Recuerdo el Madrid de los fines de semana de los ochenta como una ciudad popular: los bares de mi barrio repletos de gente discutiendo de fútbol en torno a vasos de Cinzano rojo, niños de la mano de sus padres en la plaza de Quintana intercambiando cromos, gentes invadiendo las tabernas de Huertas en las tardes de sábado. Los hombrecillos, que es como llamábamos a las generaciones de jóvenes de mi barrio, nos hablaban de la famosa movida, esa que promovía Tierno Galván con sus bandos. Madrid, que fue la última plaza republicana, que fue lugar de manifestaciones de estudiantes y obreros en los setenta, trataba de hacerse un hueco en la modernidad democrática a golpe de impulsos ciudadanos, llenos de esa impronta tan madrileña, hecha de gentes de todas partes.

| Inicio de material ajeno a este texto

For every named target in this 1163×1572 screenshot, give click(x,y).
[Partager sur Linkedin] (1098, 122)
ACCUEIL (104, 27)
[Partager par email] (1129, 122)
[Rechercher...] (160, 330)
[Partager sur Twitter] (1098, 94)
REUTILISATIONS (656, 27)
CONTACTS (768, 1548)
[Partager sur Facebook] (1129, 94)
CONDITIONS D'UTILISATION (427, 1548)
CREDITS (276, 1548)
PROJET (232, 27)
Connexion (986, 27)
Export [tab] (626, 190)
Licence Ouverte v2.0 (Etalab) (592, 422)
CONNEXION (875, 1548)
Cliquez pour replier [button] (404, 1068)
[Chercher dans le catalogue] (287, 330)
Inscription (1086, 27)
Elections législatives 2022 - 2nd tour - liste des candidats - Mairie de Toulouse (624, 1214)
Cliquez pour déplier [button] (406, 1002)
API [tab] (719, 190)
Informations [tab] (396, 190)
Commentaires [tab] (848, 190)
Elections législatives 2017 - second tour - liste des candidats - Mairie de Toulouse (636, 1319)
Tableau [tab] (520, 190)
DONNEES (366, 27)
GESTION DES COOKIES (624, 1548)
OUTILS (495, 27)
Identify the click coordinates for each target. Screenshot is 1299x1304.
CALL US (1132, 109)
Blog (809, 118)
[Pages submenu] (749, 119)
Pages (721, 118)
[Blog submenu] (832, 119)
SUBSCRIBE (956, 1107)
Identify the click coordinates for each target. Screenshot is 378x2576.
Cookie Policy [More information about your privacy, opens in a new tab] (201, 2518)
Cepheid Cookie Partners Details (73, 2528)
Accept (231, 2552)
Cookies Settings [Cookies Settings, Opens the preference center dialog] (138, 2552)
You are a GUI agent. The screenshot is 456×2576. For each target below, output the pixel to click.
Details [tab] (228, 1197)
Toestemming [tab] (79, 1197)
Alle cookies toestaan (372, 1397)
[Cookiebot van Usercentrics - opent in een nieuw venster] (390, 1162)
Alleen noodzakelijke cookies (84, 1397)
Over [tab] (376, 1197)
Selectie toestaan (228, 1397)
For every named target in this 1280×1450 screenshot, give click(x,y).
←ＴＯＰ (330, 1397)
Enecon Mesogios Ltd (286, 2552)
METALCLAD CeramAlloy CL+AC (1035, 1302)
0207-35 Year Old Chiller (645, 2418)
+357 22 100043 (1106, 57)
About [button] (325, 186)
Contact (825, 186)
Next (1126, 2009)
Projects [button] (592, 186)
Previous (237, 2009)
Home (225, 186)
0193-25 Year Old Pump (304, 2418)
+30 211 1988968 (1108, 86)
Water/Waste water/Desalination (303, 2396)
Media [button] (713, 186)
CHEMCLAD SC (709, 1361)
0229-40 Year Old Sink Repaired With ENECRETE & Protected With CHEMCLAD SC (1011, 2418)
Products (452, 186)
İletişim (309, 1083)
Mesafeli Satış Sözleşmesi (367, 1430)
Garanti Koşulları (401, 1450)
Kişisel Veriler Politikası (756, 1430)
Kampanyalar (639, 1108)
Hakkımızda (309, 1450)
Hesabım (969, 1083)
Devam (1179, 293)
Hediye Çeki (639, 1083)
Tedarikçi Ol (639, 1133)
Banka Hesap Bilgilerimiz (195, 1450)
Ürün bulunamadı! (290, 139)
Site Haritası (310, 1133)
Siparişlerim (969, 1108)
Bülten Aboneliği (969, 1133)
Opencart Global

El Madrid de los ochenta era distinto del de diez años antes, en el que inspectores de gris te pedían el carné en la Gran Vía y la P-4 llegaba de Ventas a la parada del bar de Raúl de mi barrio. Y de la misma forma, el Madrid de los noventa dejó atrás los pelos enmarañados, al estilo de Alaska, para poblarse de tribus urbanas, de bares elegantes, de calles asfaltadas en los barrios de la periferia y de vagones de metro más limpios que aquel de la línea 1 con trasbordo en Sol que cantó Patxi Andión.
El autobús número 281 va camino de Canillejas con cincuenta trabajadores de San Fernando de Henares. Uno de los pasajeros nació en Guadalajara y mira a su alrededor con cierto estupor, intentando identificar alguna conversación en español. Entre sonidos indescifrables en árabe de Alhucemas, en rumano y polaco, fija su atención en dos jovencitas morenas que hablan un castellano con acentos caribeños. Es viernes y hablan de sus planes para el fin de semana. La más joven dice que irá a ver a un colombiano del que se ha enamorado a un bar de latinos de Vallecas, al que va cada sábado. Su amiga la mira con una cierta envidia. Ella tiene que planchar en casa los sábados para redondear sus ingresos y poder mandar dinero a su marido, que cuida de sus hijos en Santo Domingo. Su ilusión se desvanece por momentos, cuando recuerda con los ojos enrojecidos que se acerca la tercera navidad que pasa sin ellos. La mujer de Guadalajara no sabe que esos chicos con los dientes de oro que van en el asiento de delante se conocieron cuando eran estudiantes en la Universidad Politécnica de Bucarest. No entiende que el rubio le está explicando a su amigo el tiempo que necesita trabajar en España para poder comprarse una casa y montar una tienda en su pueblo de Transilvania. Tampoco sabe que el chico que duerme en el asiento de al lado tardó veinte días en llegar a Madrid desde que salió de su pueblo del Rif, con los ahorros de toda la vida de su familia en el bolsillo. Este año han brindado por su salud en la fiesta del cordero, que juntó a sus familiares en una casa de adobe con la fachada celeste. Un primo suyo, al que convenció para que intentará llegar a España, desapareció el mes pasado en el intento.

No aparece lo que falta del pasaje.